I'm not sure this is the optimal way of doing this but works...

awk    'BEGIN{d="."}
/#\.#\.#\.#/ {sub("#.#.#.#", i d a[i] d b[i d a[i]] d (++c[i d a[i] d b[i d a[i]]]))}
   /#\.#\.#/ {sub("#.#.#"  , i d a[i] d (++b[i d a[i]]))}
      /#\.#/ {sub("#.#"    , i d (++a[i]))}
         /#/ {sub("#"      , (++i))} 1'

UPDATE: The above is limited to only 4 levels.
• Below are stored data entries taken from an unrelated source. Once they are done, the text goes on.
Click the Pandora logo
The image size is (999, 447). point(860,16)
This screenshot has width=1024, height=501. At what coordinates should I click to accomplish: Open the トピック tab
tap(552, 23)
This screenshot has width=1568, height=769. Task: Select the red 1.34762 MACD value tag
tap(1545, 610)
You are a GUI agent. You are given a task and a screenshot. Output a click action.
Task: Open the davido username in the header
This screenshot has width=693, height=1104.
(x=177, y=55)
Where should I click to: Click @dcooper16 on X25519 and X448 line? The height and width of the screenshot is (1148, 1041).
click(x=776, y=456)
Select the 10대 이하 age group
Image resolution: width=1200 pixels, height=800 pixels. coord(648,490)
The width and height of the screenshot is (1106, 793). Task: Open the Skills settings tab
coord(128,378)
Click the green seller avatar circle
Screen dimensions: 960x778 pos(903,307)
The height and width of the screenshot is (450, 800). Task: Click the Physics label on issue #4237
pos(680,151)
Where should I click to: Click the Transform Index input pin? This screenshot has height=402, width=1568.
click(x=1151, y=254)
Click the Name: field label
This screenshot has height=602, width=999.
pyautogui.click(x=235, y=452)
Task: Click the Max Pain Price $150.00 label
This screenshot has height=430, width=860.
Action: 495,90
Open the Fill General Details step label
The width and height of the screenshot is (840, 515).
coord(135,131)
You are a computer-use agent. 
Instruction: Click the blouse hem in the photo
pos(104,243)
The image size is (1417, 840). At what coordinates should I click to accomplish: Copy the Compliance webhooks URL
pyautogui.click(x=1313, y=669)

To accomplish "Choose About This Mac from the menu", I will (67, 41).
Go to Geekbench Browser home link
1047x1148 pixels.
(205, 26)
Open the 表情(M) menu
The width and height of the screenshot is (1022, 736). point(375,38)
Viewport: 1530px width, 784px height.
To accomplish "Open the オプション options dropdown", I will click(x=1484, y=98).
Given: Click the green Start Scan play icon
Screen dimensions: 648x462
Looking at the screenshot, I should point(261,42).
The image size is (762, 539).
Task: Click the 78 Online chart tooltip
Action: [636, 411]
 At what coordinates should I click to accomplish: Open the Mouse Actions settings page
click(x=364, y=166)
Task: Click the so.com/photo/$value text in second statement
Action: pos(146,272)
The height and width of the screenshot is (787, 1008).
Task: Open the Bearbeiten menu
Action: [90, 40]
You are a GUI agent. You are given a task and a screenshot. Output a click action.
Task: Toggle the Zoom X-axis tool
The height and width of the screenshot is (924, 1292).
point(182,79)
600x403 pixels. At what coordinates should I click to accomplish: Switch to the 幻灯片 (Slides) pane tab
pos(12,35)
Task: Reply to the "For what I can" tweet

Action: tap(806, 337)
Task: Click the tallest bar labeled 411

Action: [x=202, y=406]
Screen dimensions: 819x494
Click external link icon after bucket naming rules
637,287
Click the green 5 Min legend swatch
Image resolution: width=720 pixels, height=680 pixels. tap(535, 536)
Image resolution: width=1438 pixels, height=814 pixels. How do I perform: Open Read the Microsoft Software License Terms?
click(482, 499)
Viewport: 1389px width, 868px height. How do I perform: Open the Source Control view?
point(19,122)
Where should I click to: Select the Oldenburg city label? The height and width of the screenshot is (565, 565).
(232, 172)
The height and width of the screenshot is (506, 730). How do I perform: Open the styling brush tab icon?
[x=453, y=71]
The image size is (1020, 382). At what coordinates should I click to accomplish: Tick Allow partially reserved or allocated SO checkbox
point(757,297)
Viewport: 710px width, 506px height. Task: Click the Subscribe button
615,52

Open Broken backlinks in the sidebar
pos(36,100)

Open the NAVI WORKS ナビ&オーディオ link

Here is a better one for unlimited number of levels

 awk '{d=split($1,a,"#")-1;                # find the depth
       c[d]++;                             # increase counter for current          
       for(i=pd+1;i<=d;i++) c[i]=1;        # reset when depth increases
       for(i=1;i<=d;i++) {sub(/#/,c[i])};  # replace digits one by one
       pd=d} 1'                            # set previous depth and print

perhaps reset steps can be combined with the main loop but I think clearer this way.

UPDATE 2:

I think with this logic, the following is the shortest possible.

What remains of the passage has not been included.